Bengt Kristensson Uggla, trans. Daniel M. Olson
Eugene: Cascade Books, 2016. 392 pages. $65.00.
Reviewed by John T. Pless on 02/06/2018
Gustaf Wingren (1910–2000) was surely one of the best known, most creative and influential theologians in twentieth century Sweden. In the English-speaking world, he is best known for his 1942 book, Luther on Vocation and The Living Word published in 1949. Uggla has provided readers with a theological biography of this remarkable figure, setting his life in the context of not only the Church of Sweden but global Lutheranism and ecumenical Christianity during this era.
The story of Wingren’s life is largely one of confrontation, conflict and change. In his own early work on Luther’s doctrine of vocation, he challenged Einar Billing’s interpretation of Luther. Wingren had little use for either Lutheran Orthodoxy or Pietism. He was an independent and often iconoclastic thinker, aggressive in his argumentation and unrelenting in his criticism of his opponents.
Wingren’s career was centered in Lund where he served for twenty-six years. His appointment to the faculty dominated by Anders Nygren and Ragnar Bring was not without conflict as he was chosen for a professorship over his teacher, Herbert Olsson. Highly critical of Karl Barth, Wingren would chart a path for himself that would accent the doctrine of creation. Wingren would launch a systematic attack not only on Barth but also Rudolf Bultmann and Anders Nygen in his book, Theology in Conflict: Nygren, Barth, Bultmann in 1954.
As Uggla describes the story of Wingren’s life, we see a transformation of the man from a formal academic figure who could be aloof from students to a more casual person accessible to his students on a first-name basis, no longer wearing a suit and tie but clad in vesture more like the students themselves. With age also came a divorce and a second marriage. Theologically his orientation would expand to ecology in keeping with life-long interest in creation. Uggla characterizes this as “creation theology” becoming “ecological theology” (282–289).

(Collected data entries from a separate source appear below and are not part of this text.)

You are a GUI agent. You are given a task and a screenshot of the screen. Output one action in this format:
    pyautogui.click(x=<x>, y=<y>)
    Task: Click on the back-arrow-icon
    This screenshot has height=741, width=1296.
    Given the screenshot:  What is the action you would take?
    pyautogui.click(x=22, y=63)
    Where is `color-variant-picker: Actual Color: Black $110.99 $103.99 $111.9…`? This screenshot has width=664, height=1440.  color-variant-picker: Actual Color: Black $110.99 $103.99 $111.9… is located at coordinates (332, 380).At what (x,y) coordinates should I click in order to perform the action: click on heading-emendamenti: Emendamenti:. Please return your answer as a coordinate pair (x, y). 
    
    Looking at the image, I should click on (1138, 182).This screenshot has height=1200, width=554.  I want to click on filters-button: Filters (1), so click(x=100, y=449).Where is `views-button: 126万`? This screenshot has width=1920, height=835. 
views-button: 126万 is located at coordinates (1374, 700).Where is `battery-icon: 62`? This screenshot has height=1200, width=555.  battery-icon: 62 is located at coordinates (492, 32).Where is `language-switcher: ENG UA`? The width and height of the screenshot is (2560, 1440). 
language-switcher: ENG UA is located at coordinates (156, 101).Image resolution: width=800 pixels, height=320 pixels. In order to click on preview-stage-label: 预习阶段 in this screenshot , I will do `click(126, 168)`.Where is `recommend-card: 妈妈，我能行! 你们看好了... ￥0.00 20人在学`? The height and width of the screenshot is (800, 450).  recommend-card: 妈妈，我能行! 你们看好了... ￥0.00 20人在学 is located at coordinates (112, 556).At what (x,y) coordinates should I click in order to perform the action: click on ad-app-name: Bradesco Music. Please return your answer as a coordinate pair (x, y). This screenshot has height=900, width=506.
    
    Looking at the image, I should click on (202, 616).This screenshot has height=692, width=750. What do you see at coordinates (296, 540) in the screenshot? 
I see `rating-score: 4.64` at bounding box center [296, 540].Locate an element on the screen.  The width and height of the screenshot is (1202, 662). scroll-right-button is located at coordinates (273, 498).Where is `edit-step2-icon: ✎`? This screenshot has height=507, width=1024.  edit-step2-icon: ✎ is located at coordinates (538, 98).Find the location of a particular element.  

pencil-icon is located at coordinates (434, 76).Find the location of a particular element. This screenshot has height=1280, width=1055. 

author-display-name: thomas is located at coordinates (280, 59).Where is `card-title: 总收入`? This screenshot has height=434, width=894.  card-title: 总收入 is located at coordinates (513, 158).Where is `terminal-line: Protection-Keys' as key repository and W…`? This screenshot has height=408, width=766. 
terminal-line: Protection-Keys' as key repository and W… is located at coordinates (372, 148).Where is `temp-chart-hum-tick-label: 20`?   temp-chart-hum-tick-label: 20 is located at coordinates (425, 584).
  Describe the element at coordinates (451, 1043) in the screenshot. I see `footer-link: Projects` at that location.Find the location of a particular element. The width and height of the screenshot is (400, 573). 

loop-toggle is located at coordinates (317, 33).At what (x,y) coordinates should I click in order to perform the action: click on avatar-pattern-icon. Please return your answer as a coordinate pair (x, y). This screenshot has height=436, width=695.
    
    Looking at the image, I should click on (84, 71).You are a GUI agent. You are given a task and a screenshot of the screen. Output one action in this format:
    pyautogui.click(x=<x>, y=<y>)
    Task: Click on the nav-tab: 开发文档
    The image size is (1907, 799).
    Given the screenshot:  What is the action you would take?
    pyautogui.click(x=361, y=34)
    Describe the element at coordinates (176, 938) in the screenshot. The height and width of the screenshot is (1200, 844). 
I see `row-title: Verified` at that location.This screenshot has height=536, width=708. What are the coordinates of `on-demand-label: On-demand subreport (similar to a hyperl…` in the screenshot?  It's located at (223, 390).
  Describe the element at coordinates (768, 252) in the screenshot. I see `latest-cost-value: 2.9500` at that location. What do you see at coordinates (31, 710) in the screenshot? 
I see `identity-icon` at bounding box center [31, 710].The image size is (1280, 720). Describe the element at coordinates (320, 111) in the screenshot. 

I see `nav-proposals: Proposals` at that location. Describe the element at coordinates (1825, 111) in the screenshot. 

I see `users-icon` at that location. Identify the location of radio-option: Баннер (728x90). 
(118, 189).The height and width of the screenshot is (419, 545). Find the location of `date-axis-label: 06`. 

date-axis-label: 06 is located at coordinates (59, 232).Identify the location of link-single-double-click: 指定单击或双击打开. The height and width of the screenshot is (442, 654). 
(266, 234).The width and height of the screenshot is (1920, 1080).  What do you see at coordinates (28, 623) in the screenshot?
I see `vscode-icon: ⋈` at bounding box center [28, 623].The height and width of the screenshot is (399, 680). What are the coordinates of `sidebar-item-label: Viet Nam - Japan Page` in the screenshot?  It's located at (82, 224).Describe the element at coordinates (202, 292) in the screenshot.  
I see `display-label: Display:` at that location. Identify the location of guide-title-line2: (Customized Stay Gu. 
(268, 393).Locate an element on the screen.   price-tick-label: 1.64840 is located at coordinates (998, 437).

His political views were increasingly liberal. Wingren would mock Bo Giertz, Anders Nygren, and others who resisted women’s ordination. After women’s ordination was long-established in the Church of Sweden, Wingren would resign his clerical credentials late in life in protest against what he saw as discrimination against female clergy in the Swedish church. As Uggla makes it clear, Wingren’s relationship with the church was complicated and often painful. He was known as an exceptionally gifted preacher. Many of Wingren’s colleagues and students went on to serve as bishops. Uggla notes that Wingren could himself become a bishop if he would have been prepared to give up his academic career.
Uggla’s narrative of Wingren’s life is at the same time both fascinating and frustrating. It is fascinating in the sense that he tells the story of man whose life nearly spanned the twentieth century; a life marked with deep engagement with European theology throughout that century. It is frustrating in that Uggla assumes his readers have an acquaintance with the life of the Church of Sweden and the particularity of Lutheran theology in that context.
Becoming Human Again is a sympathetic but generally balanced introduction to the life of Gustaf Wingren. The author certainly introduces readers to the complexity and nuances of Wingren’s theological world.